(Collected data)
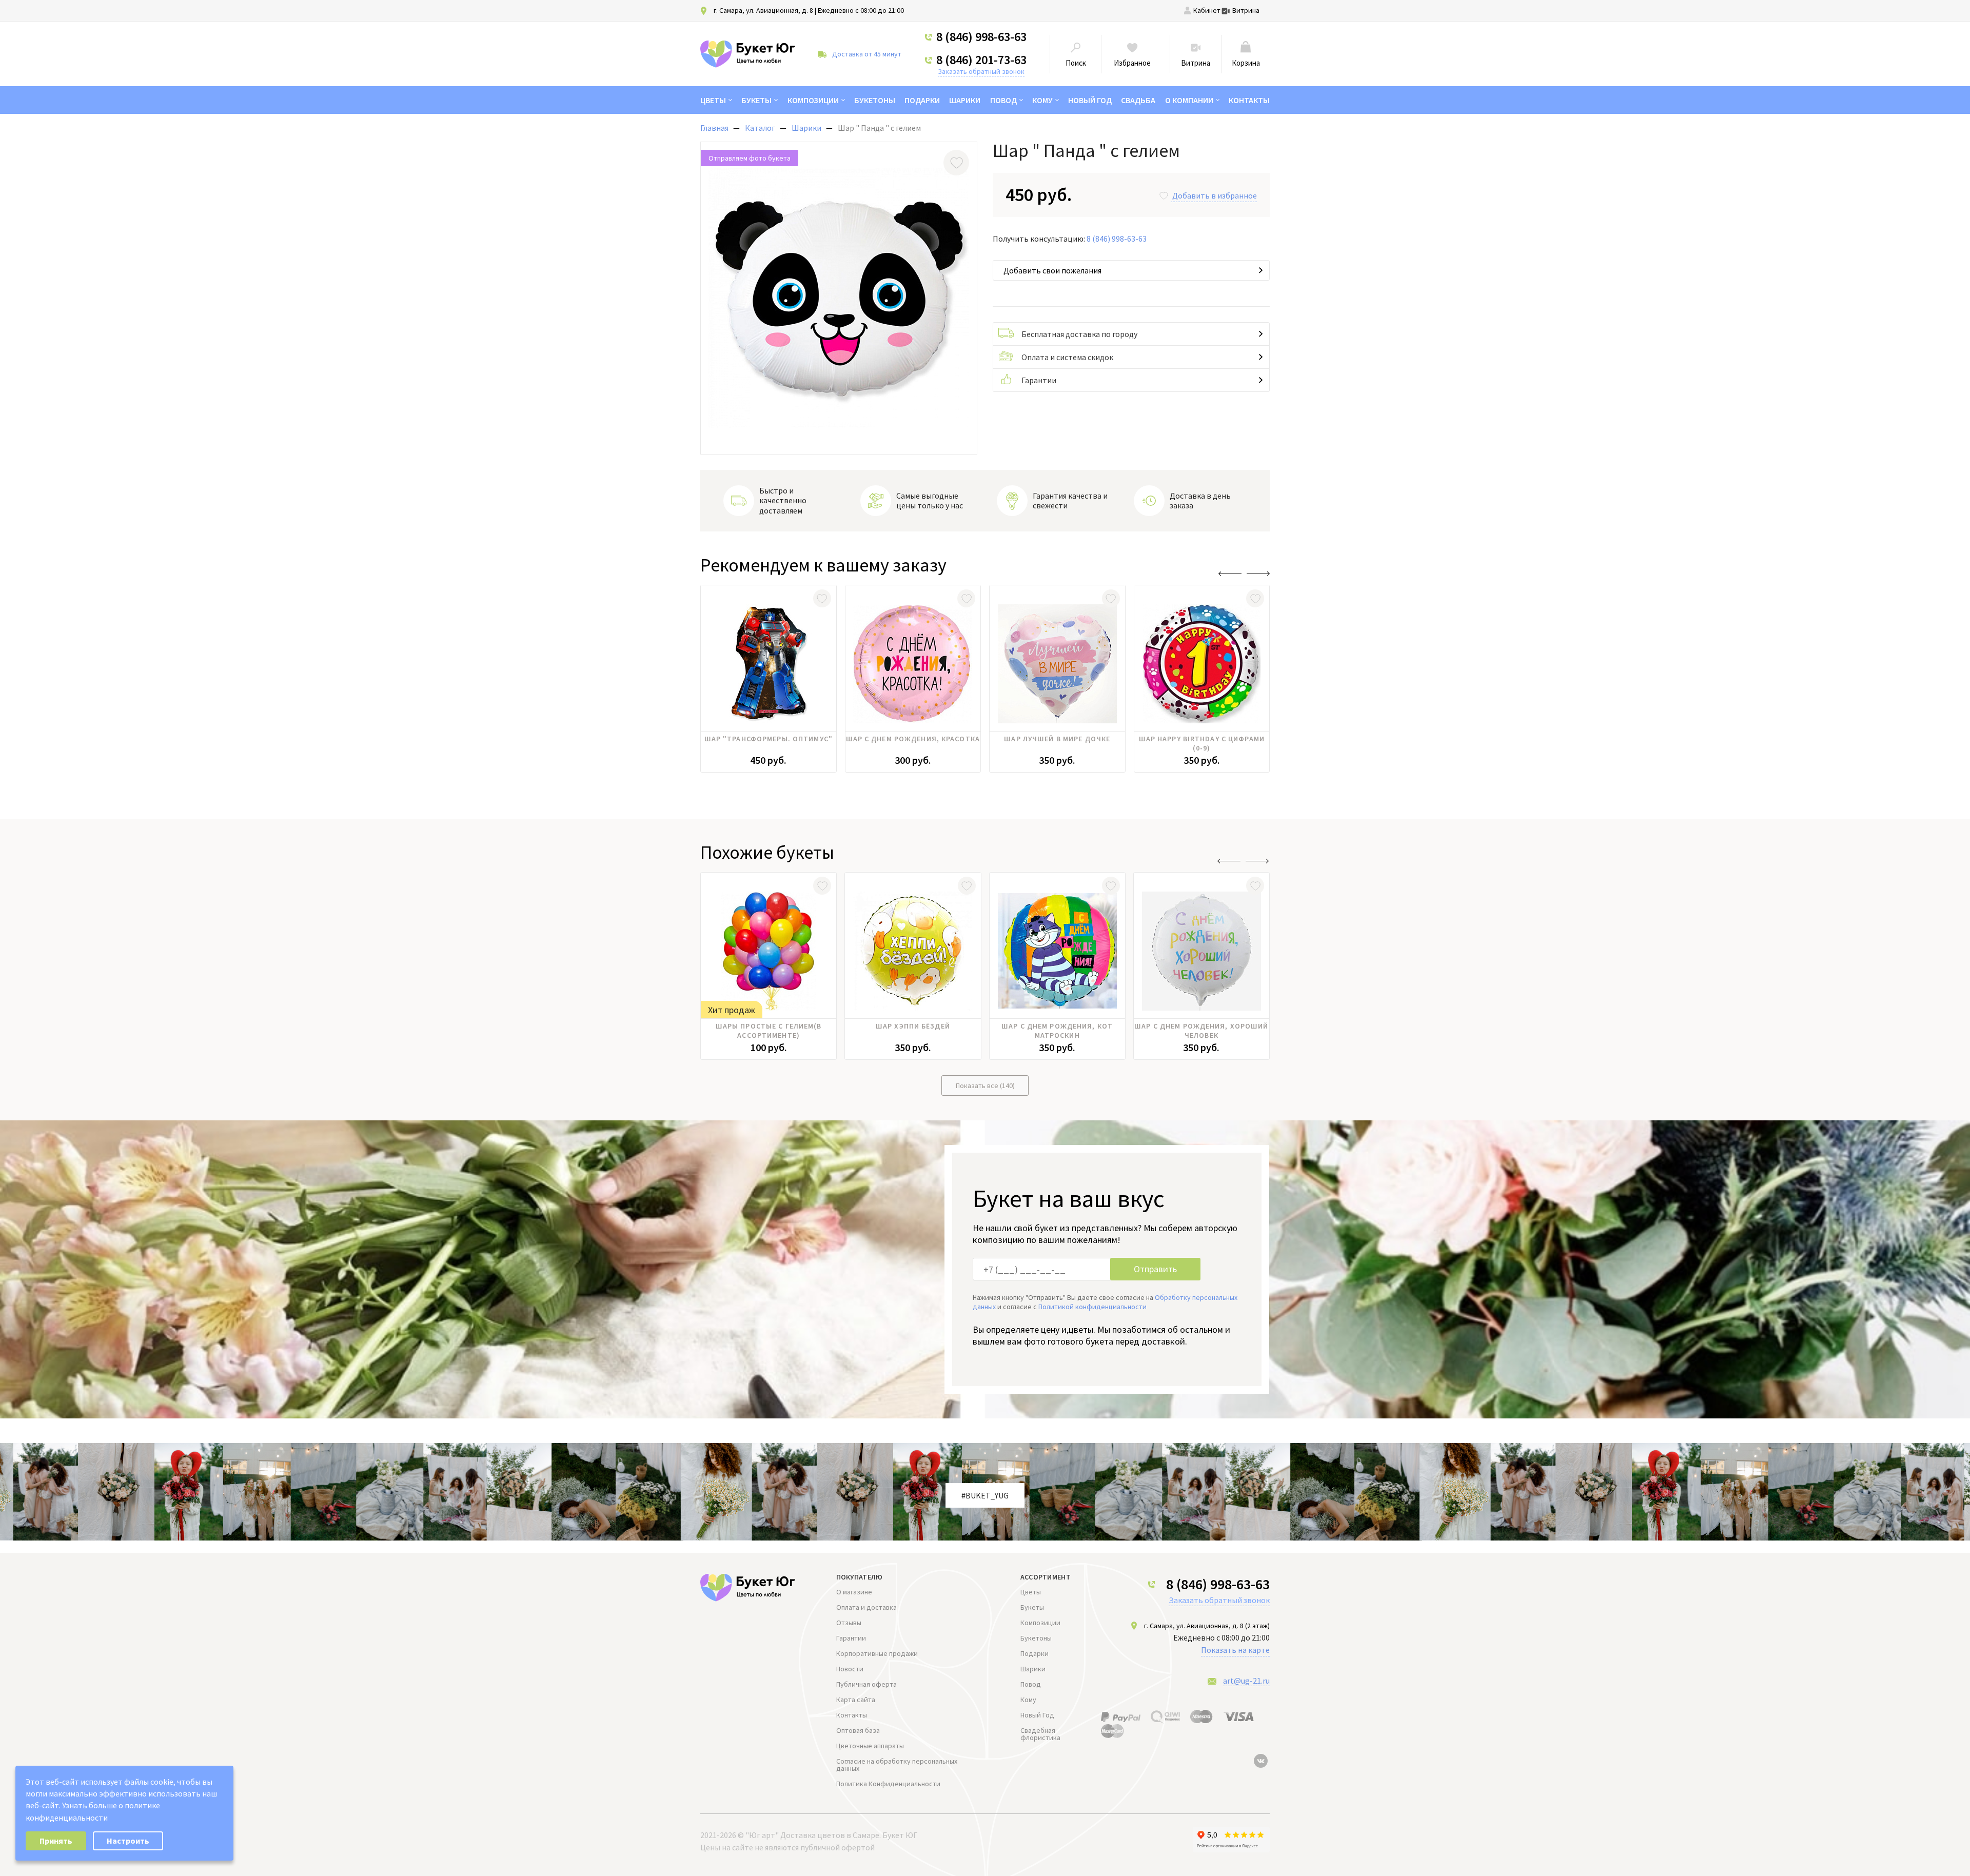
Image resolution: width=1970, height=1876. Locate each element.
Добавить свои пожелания (1052, 270)
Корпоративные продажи (877, 1653)
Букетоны (874, 100)
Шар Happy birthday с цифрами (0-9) (1202, 743)
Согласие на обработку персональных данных (896, 1764)
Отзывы (848, 1622)
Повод (1003, 100)
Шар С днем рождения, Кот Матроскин (1057, 1030)
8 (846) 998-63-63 (981, 37)
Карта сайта (855, 1699)
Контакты (1249, 100)
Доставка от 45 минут (866, 53)
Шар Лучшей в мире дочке (1057, 738)
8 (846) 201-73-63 (981, 60)
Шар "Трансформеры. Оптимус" (768, 738)
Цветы (713, 100)
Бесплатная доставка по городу (1079, 334)
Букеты (756, 100)
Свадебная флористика (1040, 1734)
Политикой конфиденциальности (1092, 1306)
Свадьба (1138, 100)
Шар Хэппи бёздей (913, 1026)
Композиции (813, 100)
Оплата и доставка (866, 1607)
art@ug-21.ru (1246, 1680)
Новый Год (1090, 100)
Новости (849, 1668)
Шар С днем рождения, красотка (913, 738)
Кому (1042, 100)
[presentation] (1230, 573)
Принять (56, 1840)
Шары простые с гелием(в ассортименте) (769, 1030)
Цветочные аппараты (870, 1745)
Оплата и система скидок (1067, 357)
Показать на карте (1235, 1650)
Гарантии (1038, 380)
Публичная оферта (866, 1684)
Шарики (964, 100)
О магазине (854, 1591)
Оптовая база (858, 1730)
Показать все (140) (985, 1085)
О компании (1189, 100)
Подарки (922, 100)
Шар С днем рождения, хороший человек (1201, 1030)
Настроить (128, 1840)
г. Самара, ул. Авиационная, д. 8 (763, 10)
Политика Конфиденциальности (888, 1783)
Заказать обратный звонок (981, 71)
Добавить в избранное (1214, 195)
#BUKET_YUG (985, 1495)
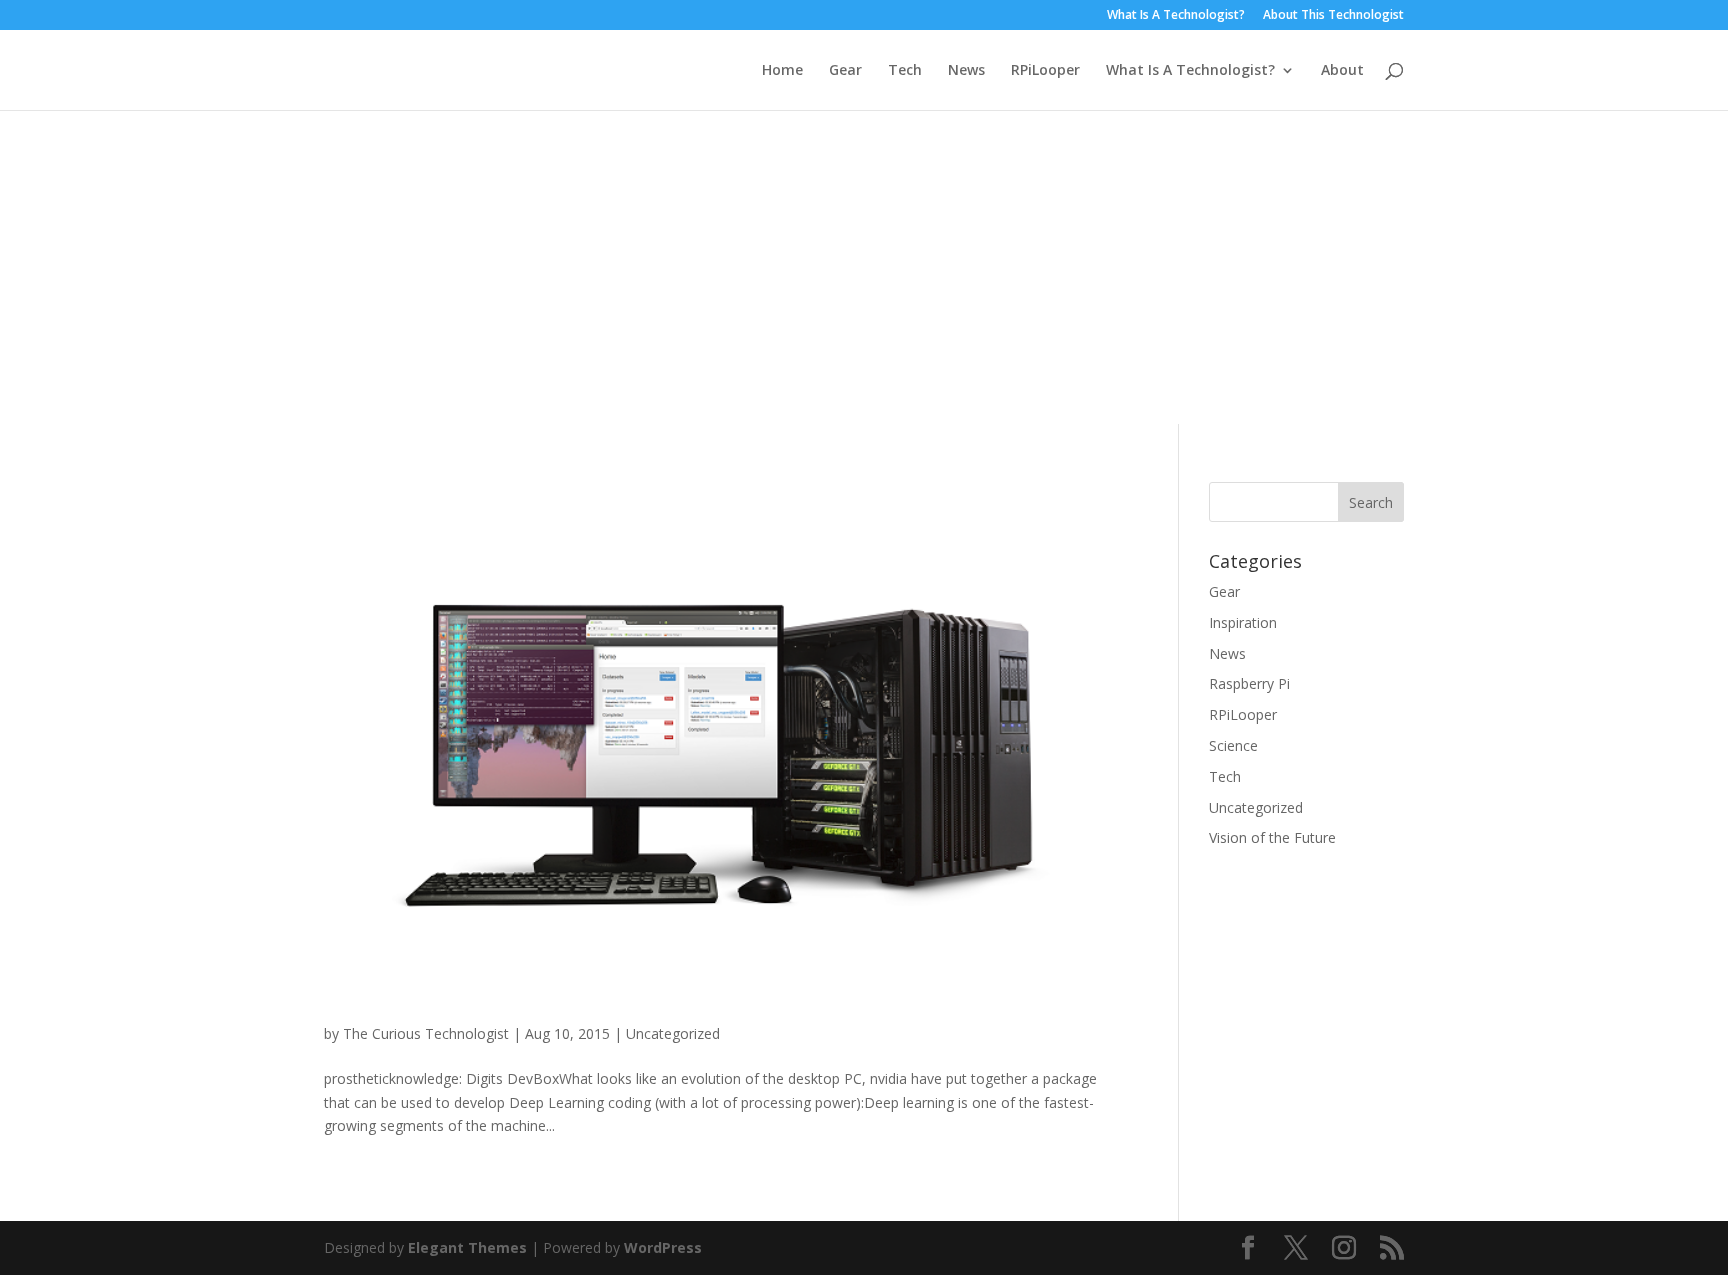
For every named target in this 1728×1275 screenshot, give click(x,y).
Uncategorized (673, 1033)
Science (1233, 745)
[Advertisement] (864, 260)
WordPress (663, 1247)
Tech (905, 71)
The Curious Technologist (426, 1033)
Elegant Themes (467, 1247)
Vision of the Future (1272, 837)
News (966, 71)
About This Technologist (1333, 16)
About (1342, 71)
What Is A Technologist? (1176, 16)
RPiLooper (1045, 71)
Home (782, 71)
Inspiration (1243, 622)
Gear (845, 71)
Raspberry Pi (1249, 683)
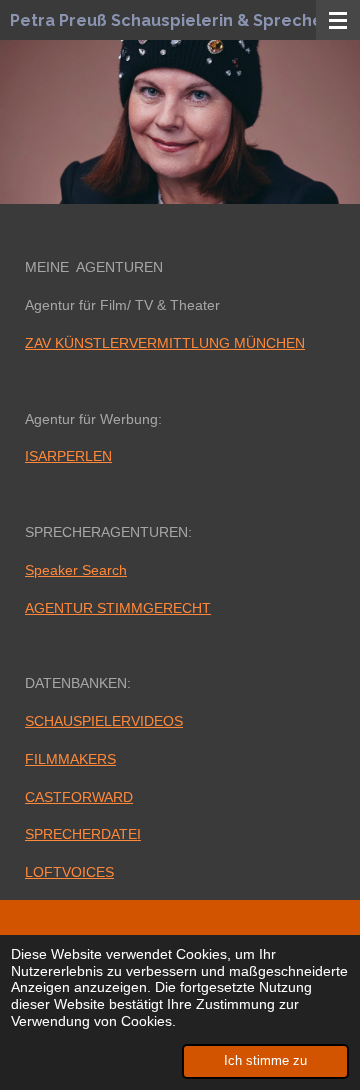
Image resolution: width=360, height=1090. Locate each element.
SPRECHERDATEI (83, 834)
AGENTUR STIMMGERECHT (118, 608)
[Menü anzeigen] (338, 20)
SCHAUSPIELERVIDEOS (104, 721)
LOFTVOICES (69, 872)
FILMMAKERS (70, 759)
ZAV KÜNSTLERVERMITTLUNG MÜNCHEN (165, 343)
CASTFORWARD (79, 797)
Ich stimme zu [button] (265, 1061)
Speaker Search (76, 570)
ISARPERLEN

GOAL OF THE EXERCISE
When copying, output the data exactly and leave out the pictures.

RESPONSE AREA
Image resolution: width=1970, height=1876. Locate each element.
Добавить свои пожелания (1052, 270)
Корпоративные продажи (877, 1653)
Букетоны (874, 100)
Шар Happy birthday с цифрами (0-9) (1202, 743)
Согласие на обработку персональных данных (896, 1764)
Отзывы (848, 1622)
Повод (1003, 100)
Шар С днем рождения, Кот Матроскин (1057, 1030)
8 (846) 998-63-63 (981, 37)
Карта сайта (855, 1699)
Контакты (1249, 100)
Доставка от 45 минут (866, 53)
Шар Лучшей в мире дочке (1057, 738)
8 (846) 201-73-63 (981, 60)
Шар "Трансформеры. Оптимус" (768, 738)
Цветы (713, 100)
Бесплатная доставка по городу (1079, 334)
Букеты (756, 100)
Свадебная флористика (1040, 1734)
Политикой конфиденциальности (1092, 1306)
Свадьба (1138, 100)
Шар Хэппи бёздей (913, 1026)
Композиции (813, 100)
Оплата и доставка (866, 1607)
art@ug-21.ru (1246, 1680)
Новый Год (1090, 100)
Новости (849, 1668)
Шар С днем рождения, красотка (913, 738)
Кому (1042, 100)
[presentation] (1230, 573)
Принять (56, 1840)
Шары простые с гелием(в ассортименте) (769, 1030)
Цветочные аппараты (870, 1745)
Оплата и система скидок (1067, 357)
Показать на карте (1235, 1650)
Гарантии (1038, 380)
Публичная оферта (866, 1684)
Шарики (964, 100)
О магазине (854, 1591)
Оптовая база (858, 1730)
Показать все (140) (985, 1085)
О компании (1189, 100)
Подарки (922, 100)
Шар С днем рождения, хороший человек (1201, 1030)
Настроить (128, 1840)
г. Самара, ул. Авиационная, д. 8 (763, 10)
Политика Конфиденциальности (888, 1783)
Заказать обратный звонок (981, 71)
Добавить в избранное (1214, 195)
#BUKET_YUG (985, 1495)
For every named target in this 1728×1275 screenshot, give click(x,y).
Uncategorized (673, 1033)
Science (1233, 745)
[Advertisement] (864, 260)
WordPress (663, 1247)
Tech (905, 71)
The Curious Technologist (426, 1033)
Elegant Themes (467, 1247)
Vision of the Future (1272, 837)
News (966, 71)
About This Technologist (1333, 16)
About (1342, 71)
What Is A Technologist? (1176, 16)
RPiLooper (1045, 71)
Home (782, 71)
Inspiration (1243, 622)
Gear (845, 71)
Raspberry Pi (1249, 683)
Image resolution: width=360, height=1090. Locate each element.
SPRECHERDATEI (83, 834)
AGENTUR STIMMGERECHT (118, 608)
[Menü anzeigen] (338, 20)
SCHAUSPIELERVIDEOS (104, 721)
LOFTVOICES (69, 872)
FILMMAKERS (70, 759)
ZAV KÜNSTLERVERMITTLUNG MÜNCHEN (165, 343)
CASTFORWARD (79, 797)
Ich stimme zu [button] (265, 1061)
Speaker Search (76, 570)
ISARPERLEN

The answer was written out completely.